**Work to complete**
Once you have checked the records that follow, state how many of their lines hold "computer", giving the number only.

**Excerpted records**
++++++++

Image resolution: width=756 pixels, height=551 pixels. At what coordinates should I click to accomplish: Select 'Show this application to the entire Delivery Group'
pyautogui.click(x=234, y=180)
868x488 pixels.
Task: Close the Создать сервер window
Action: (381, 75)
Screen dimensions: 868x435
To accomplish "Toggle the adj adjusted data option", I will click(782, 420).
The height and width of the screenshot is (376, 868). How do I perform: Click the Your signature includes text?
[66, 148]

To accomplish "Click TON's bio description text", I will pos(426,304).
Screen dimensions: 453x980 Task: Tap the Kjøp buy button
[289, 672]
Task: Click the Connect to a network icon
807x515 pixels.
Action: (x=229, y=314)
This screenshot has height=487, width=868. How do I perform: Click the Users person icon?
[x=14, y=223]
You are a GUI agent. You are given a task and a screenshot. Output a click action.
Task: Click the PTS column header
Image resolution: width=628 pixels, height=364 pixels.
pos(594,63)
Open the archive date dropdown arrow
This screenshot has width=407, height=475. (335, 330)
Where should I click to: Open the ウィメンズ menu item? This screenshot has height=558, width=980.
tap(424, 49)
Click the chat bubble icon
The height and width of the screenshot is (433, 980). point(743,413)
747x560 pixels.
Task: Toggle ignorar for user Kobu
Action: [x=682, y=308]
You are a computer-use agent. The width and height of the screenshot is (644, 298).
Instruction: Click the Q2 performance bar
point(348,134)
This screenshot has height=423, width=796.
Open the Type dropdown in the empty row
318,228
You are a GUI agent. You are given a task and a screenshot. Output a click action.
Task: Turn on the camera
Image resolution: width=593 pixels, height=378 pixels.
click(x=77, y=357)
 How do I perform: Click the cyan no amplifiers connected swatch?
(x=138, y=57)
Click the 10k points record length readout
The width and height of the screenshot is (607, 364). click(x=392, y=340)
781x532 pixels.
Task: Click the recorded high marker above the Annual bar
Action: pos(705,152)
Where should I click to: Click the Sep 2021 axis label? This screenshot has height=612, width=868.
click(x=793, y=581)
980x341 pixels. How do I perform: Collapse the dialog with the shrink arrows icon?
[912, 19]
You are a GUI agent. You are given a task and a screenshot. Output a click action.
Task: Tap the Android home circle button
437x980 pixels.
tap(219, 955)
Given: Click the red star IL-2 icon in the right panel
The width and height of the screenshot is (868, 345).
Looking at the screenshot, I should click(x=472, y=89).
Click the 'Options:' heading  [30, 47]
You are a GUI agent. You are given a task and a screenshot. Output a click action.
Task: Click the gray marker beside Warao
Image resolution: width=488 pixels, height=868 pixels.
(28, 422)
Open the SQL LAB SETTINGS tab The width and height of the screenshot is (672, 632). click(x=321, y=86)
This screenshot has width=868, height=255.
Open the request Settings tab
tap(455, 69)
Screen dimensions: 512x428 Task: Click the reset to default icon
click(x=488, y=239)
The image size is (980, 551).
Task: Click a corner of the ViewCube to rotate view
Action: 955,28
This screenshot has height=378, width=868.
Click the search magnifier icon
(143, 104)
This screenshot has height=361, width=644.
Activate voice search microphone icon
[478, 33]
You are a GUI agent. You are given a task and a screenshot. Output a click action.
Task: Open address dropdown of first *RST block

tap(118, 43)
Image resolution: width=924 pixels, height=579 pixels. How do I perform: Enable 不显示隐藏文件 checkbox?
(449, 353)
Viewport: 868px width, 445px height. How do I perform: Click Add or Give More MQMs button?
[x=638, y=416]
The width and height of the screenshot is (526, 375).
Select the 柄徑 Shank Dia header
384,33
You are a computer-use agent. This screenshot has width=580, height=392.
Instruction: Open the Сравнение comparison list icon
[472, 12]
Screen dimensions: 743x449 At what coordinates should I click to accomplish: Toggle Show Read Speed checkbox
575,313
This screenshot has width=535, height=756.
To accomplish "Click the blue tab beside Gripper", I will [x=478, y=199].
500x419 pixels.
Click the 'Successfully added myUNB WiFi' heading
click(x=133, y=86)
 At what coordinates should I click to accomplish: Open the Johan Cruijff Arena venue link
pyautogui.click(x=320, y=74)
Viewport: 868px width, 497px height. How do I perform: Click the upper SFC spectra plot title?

++++++++

**Task answer**
2